[Opening Data records section]

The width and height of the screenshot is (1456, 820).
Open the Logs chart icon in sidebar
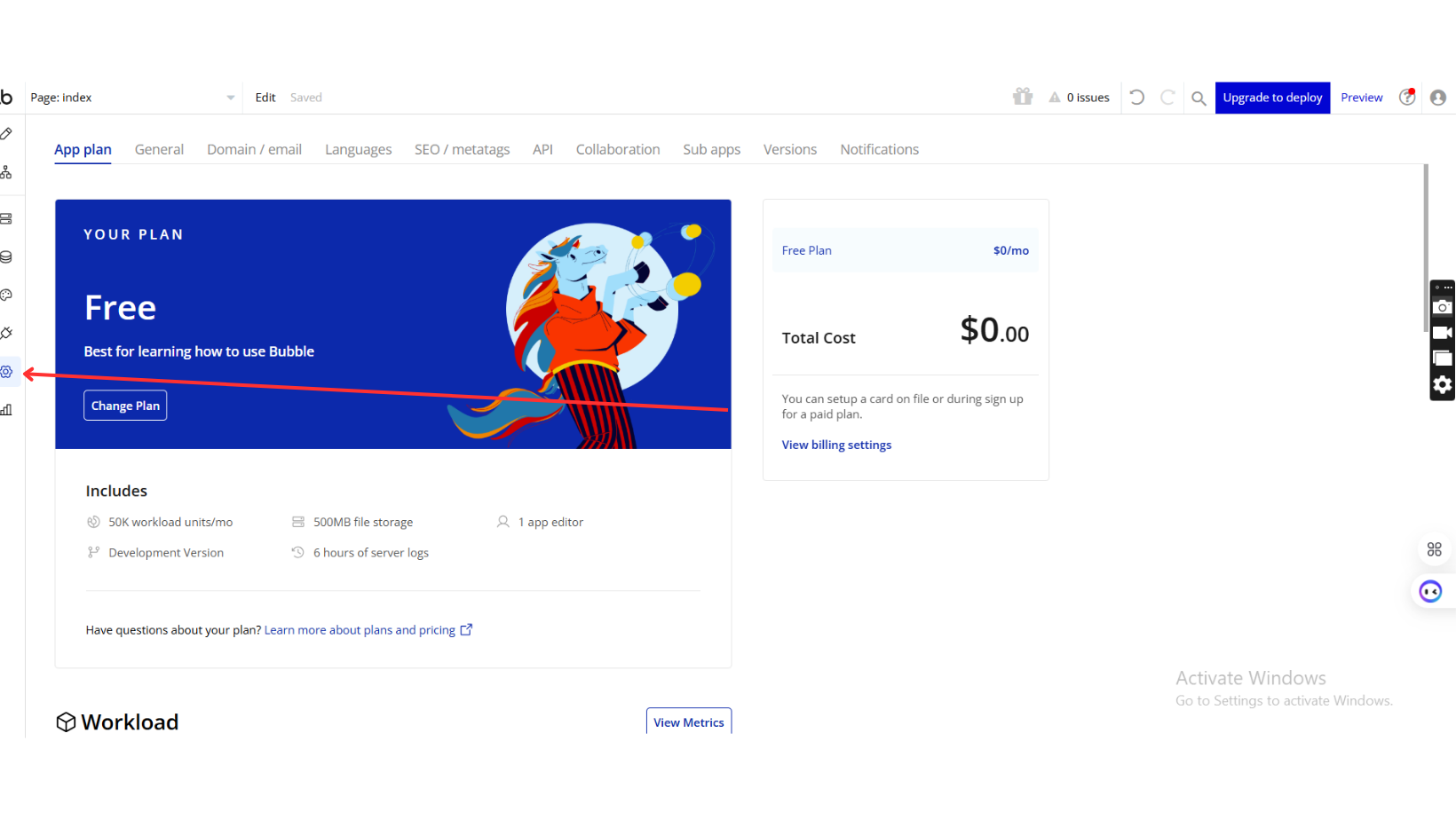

[Closing Data records section]
[Opening Data records section]

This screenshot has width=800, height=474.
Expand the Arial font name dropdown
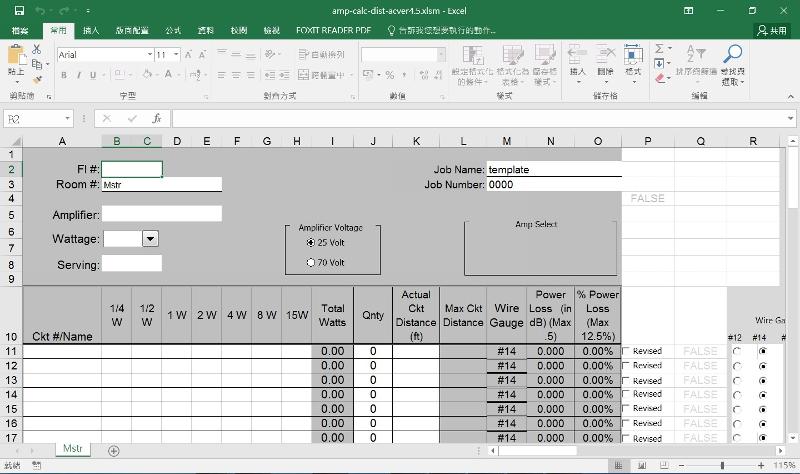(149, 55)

[Closing Data records section]
[Opening Data records section]

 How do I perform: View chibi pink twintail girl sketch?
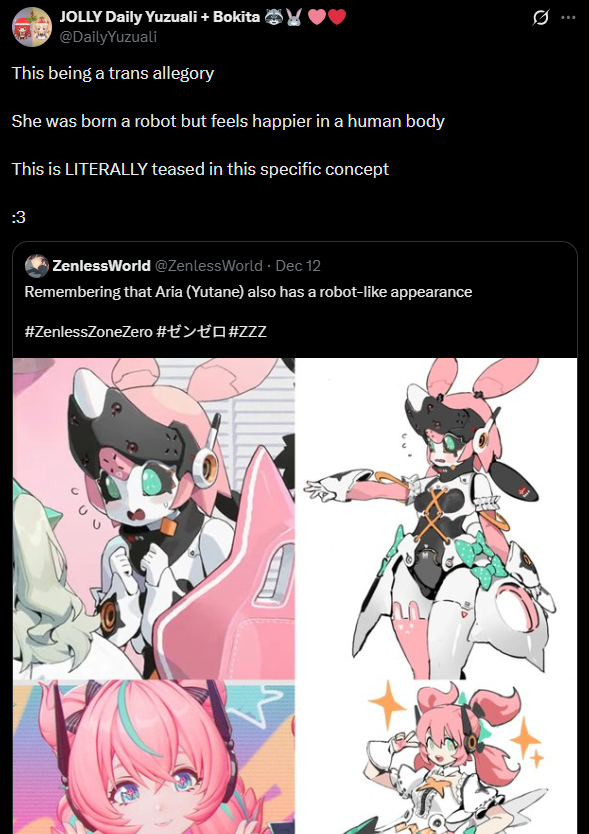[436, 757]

[Closing Data records section]

Work instructions ▸ Looking back over the data above, restate word for word the lines that begin at the line with "The width and" and end at the line with "Open the Logs chart icon in sidebar", inclusive.

Result of the task ▸
The width and height of the screenshot is (1456, 820).
Open the Logs chart icon in sidebar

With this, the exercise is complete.